En accueillant à la Seine Musicale ce deuxième Sommet mondial sur l’énergie nucléaire, la France ne se contente pas de célébrer un patrimoine industriel ; elle tente de sceller un nouveau consensus planétaire. Dix-huit mois après le premier sommet de Bruxelles, l’ambiance a changé. L’heure n’est plus seulement aux déclarations d’intention, mais à la « mise à feu » opérationnelle.
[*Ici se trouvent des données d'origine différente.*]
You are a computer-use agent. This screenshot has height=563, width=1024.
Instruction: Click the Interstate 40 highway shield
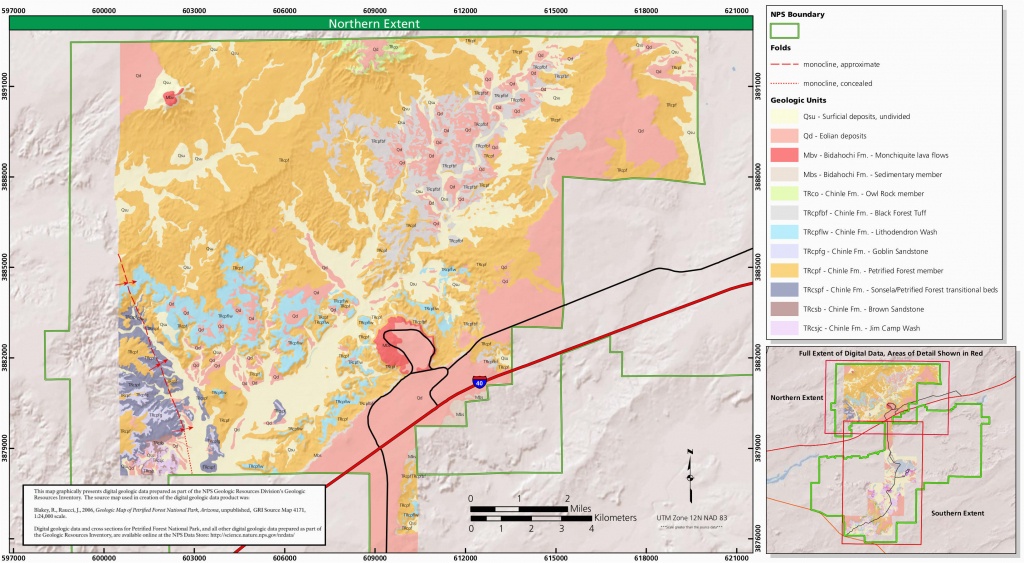tap(480, 382)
Le nucléaire n’est plus un paria. Longtemps relégué au rang de technologie de transition, voire de vestige du siècle passé, il s’impose aujourd’hui comme le pivot de la « souveraineté décarbonée ». Dans un monde fragmenté, où l’énergie est devenue une arme de guerre, l’atome civil offre une double promesse : une électricité de base stable, indispensable pour pallier l’intermittence du vent et du soleil, et une rupture nette avec la dépendance aux hydrocarbures importés.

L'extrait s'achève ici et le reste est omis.